TEXTAUSSCHNITT -
§

Zusammenfassend kann ich sagen, dass mich dieses Buch über eine längere Zeit hinweg nicht  losgelassen hat. Obwohl der Schreibstil angenehm war und auch die Umgebung (zum Beispiel Mariams Heimat, das zerstörte Kabul und die leider ebenfalls zerstörten Buddha-Statuen von Bamiyan) sehr anschaulich beschrieben wurde, konnte ich die Geschichte nicht flüssig durchlesen. Mehrfach musste ich innehalten und aufatmen, weil mich das Schicksal von Mariam und Laila unglaublich berührte. Stellenweise kämpfte ich mit den Tränen. Und auch als ich den Roman beendet hatte, konnte ich nicht sofort einen Neuen beginnen, weil ich von der Geschichte noch zu sehr befangen war.



Trivia:

„Tausend strahlende Sonnen“ ist der zweite Roman von Khaled Hosseini und ich habe nach dem Lesen beschlossen, dass es keineswegs mein letztes Buch von diesem Autor sein wird. Seinen folgenden Roman „Traumsammler“ (aus dem Jahr 2013) würde ich gern auf Englisch lesen („And the Mountains Echoed“), weil ich mehr über dieses mir nun nicht mehr ganz so unbekannte Land und dessen Kultur erfahren möchte.
Übrigens: Am Ende des Romans findet sich noch ein Interview mit Hosseini, in welchem er sich näher mit seinen Zielen und Ideen, die dieser Geschichte zugrunde liegen, befasst. Er weist auch darauf hin, dass die Lage in Afghanistan zwar schwierig ist, es jedoch nicht einfach damit getan ist, die Kopftuchpflicht für Frauen aufzuheben. Viele der Probleme und Krisen des Landes haben einen weitaus tieferen, seit vielen Jahrhunderten fest verwurzelten, religiösen Ursprung, der sich durch ein paar gut gemeinte Ideen nicht einfach beheben lässt. Man kann jedoch jene Menschen unterstützen, die aus dem Land flüchten wollen und nun zu Tausenden zusammengepfercht in den Flüchtlingslagern leben. Zu diesem Zweck gründete der Autor die "Khaled Hosseini Foundation" um den Opfern des Terrors zu helfen.

§

DATENBLOCK -
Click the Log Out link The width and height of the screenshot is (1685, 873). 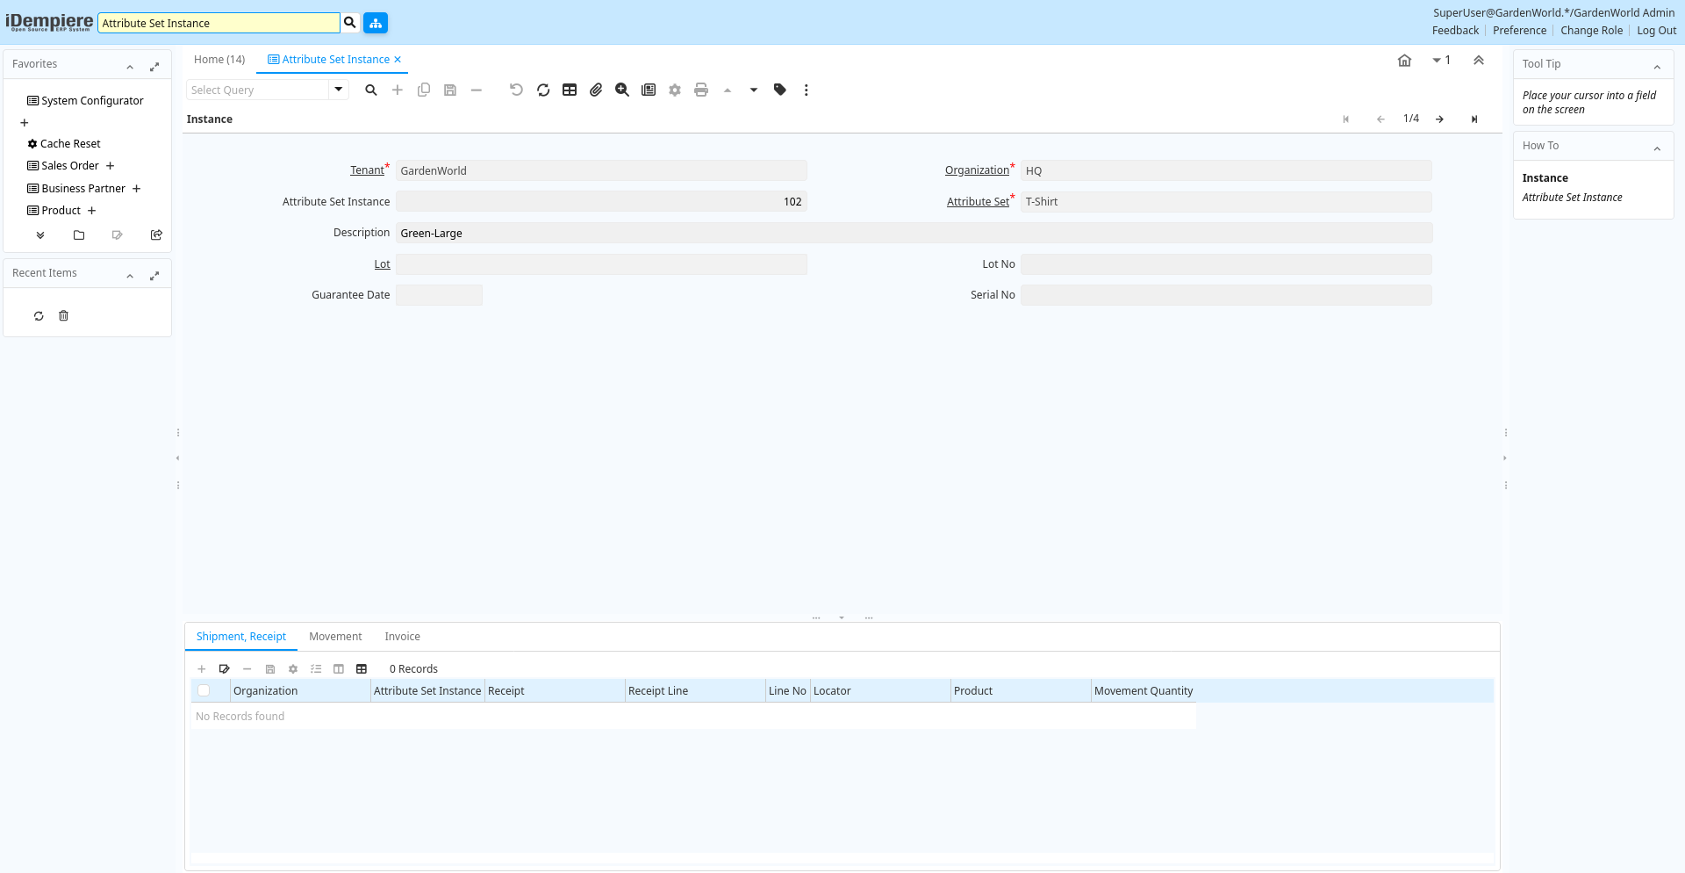[1656, 31]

§

ARBEITSANWEISUNGEN -
a) Welche Stiftung gründete der Autor laut der Buchbesprechung, um den Opfern des Terrors zu helfen?
b) Ändere bitte in der Buchbesprechung alles von „Übrigens: Am Ende“ bis hinunter zu „Terrors zu helfen.“, indem du „Interview“ durch „Gespräch“ ersetzt, und gib den Abschnitt so wieder.
Die Zeilen haben hiermit nichts zu tun.

LÖSUNGEN JE AUFGABE -
a) Die „Khaled Hosseini Foundation“.

b)
Übrigens: Am Ende des Romans findet sich noch ein Gespräch mit Hosseini, in welchem er sich näher mit seinen Zielen und Ideen, die dieser Geschichte zugrunde liegen, befasst. Er weist auch darauf hin, dass die Lage in Afghanistan zwar schwierig ist, es jedoch nicht einfach damit getan ist, die Kopftuchpflicht für Frauen aufzuheben. Viele der Probleme und Krisen des Landes haben einen weitaus tieferen, seit vielen Jahrhunderten fest verwurzelten, religiösen Ursprung, der sich durch ein paar gut gemeinte Ideen nicht einfach beheben lässt. Man kann jedoch jene Menschen unterstützen, die aus dem Land flüchten wollen und nun zu Tausenden zusammengepfercht in den Flüchtlingslagern leben. Zu diesem Zweck gründete der Autor die "Khaled Hosseini Foundation" um den Opfern des Terrors zu helfen.